Be aware of some pitfalls when deploying to cloud services. Below are common issues you may encounter when deploying AgentQL scripts and Playwright browser instances:
- Make sure the CPU architecture of your Docker image aligns with the architecture of your cloud service. For example, if you're deploying to an EC2 instance that uses the
arm64
architecture, you'll need to build the Docker image using thearm64
architecture. - Set your
AGENTQL_API_KEY
as an environment variable in the cloud service. - Playwright browser instances can require significant resources. Monitor memory and CPU usage, and adjust your instance size as necessary.
Schedule service to run on a regular basis
If you want to schedule your service to run on a regular basis or at a specific time, there are several ways to achieve this:
- Use a scheduler: Many cloud providers offer built-in schedulers (such as AWS EventBridge or GCP Scheduler) to run tasks at specified intervals.
- Set up a cron job: You can directly set up a cron job in your cloud instances to run your script at a specific time.
Set up a REST API endpoint
Alternatively, set up a REST API endpoint to run your script. This approach is useful if you want to run your script on demand or integrate it with another service.
- Create a small web app that listens for incoming HTTP requests. You can use frameworks like FastAPI (Python) or Express (Node.js).
- Handle endpoint requests by calling your AgentQL script within the route handler.
- Modify your Dockerfile accordingly to meet the requirements for web apps, such as exposing the port and installing the necessary dependencies.
- Trigger the endpoint to run the script from any HTTP client or another service. This can be helpful when you need immediate, ad-hoc runs instead of waiting for scheduled tasks.
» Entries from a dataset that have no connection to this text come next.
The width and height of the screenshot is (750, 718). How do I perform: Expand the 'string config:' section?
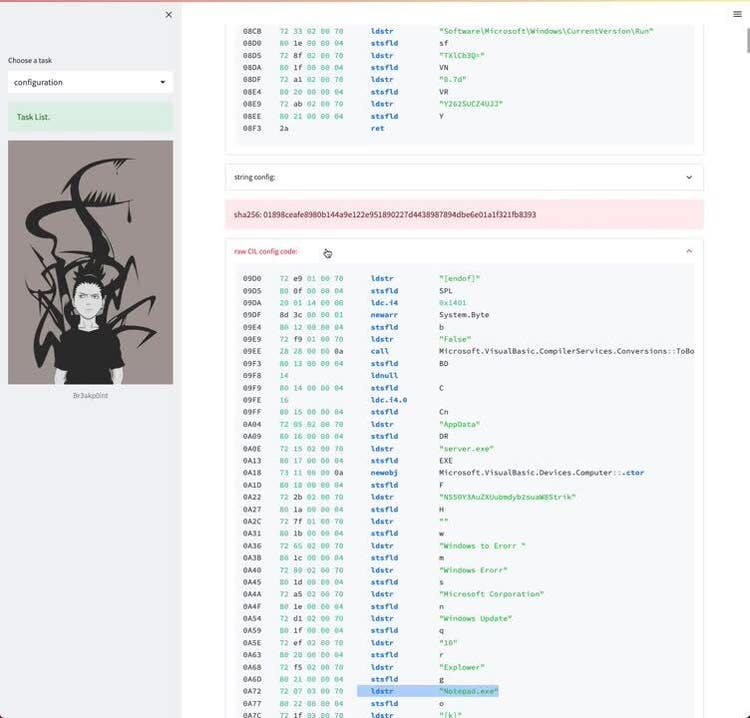(x=463, y=177)
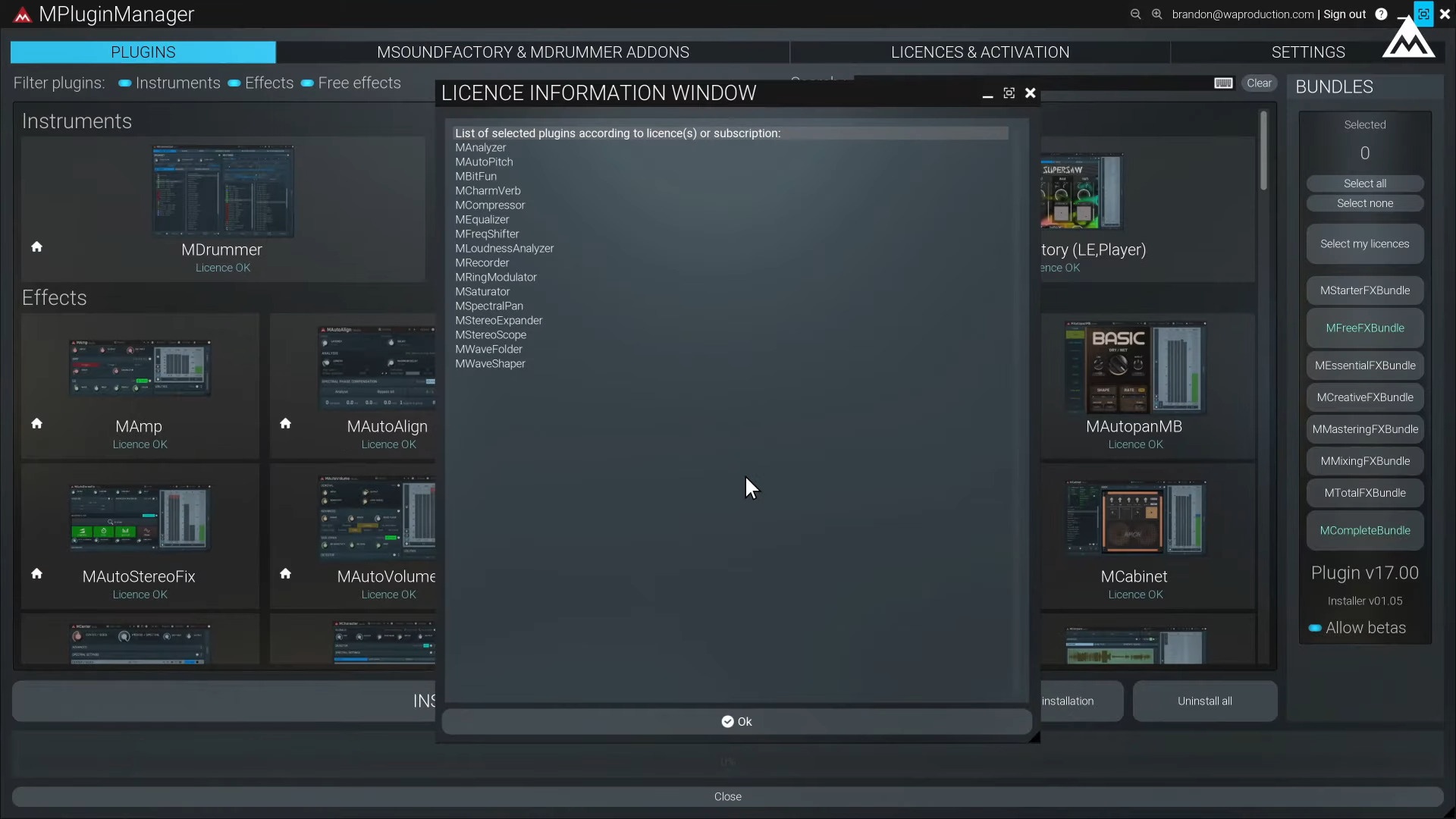Click the star icon beside MAutoVolume
The width and height of the screenshot is (1456, 819).
tap(285, 573)
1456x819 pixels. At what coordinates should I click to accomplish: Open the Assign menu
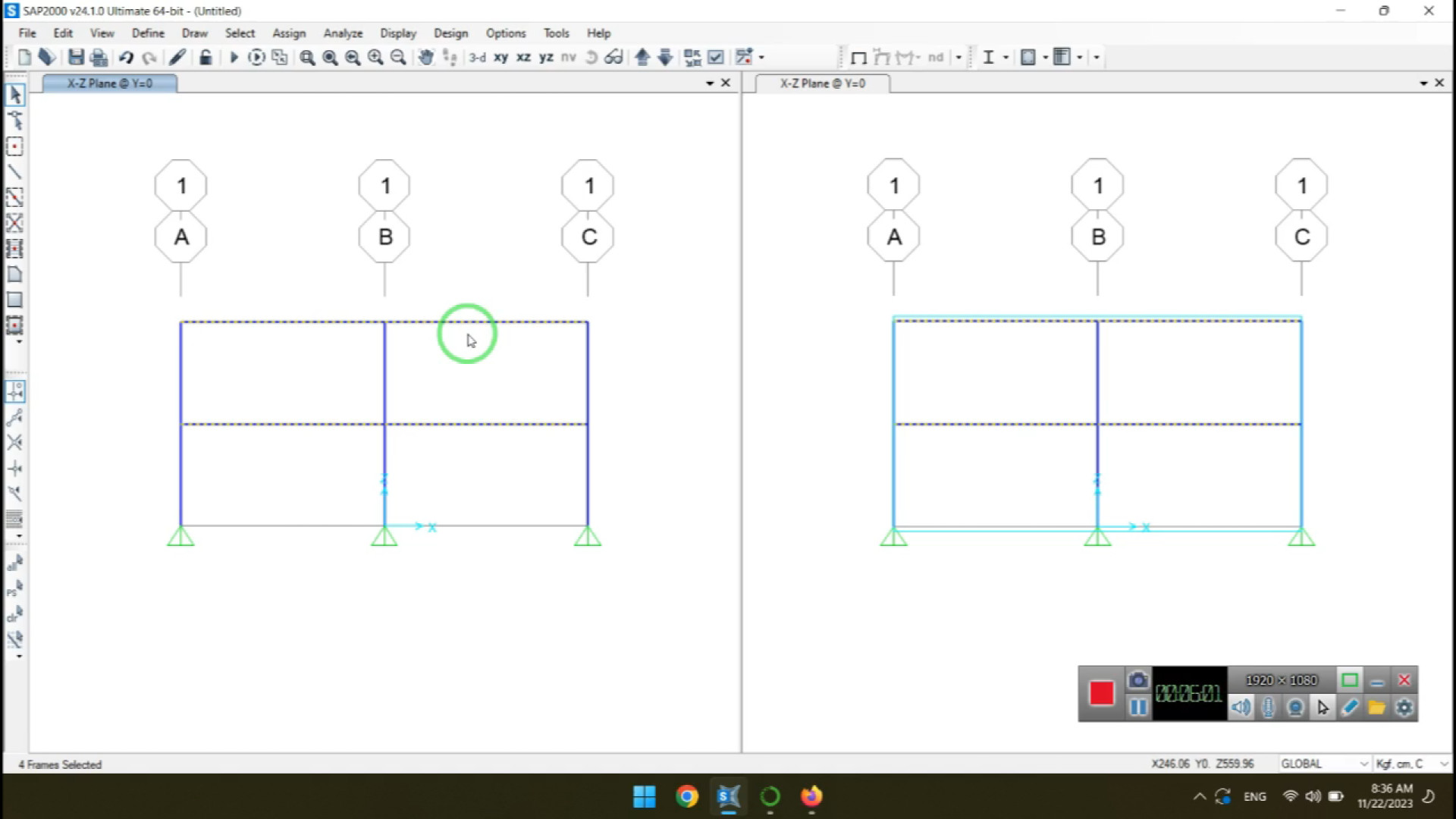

Make sure to secure your endpoint! Consider adding authentication or only allowing private network access if you only use the endpoint internally.
Retrieve results
After your script finishes running, you’ll likely want to inspect or process the results. The approach you choose depends on your data’s nature and how you plan to use it. Below are a few common ways to retrieve and manage your script’s output:
Log output
Print your results to console to capture them in your container logs (such as AWS CloudWatch). This method is useful when you generate reports or CSV files and need to save them long term.
File storage
Write output to the cloud service's File Storage (such as AWS S3). This method is useful when you generate reports or CSV files and need to save them long term.
Databases
For structured data, you can insert records into a database (such as PostgreSQL or MongoDB). This enables efficient integration with other services. With this approach, you may need to update your script to use a database client, and include necessary database credentials as environment variables in your cloud service.
Notifications
Send an email, Slack message, or other real-time notifications to share run results with your team or set up alerts. To do so, you may need to use a service like AWS SES or Slack Webhook in your script.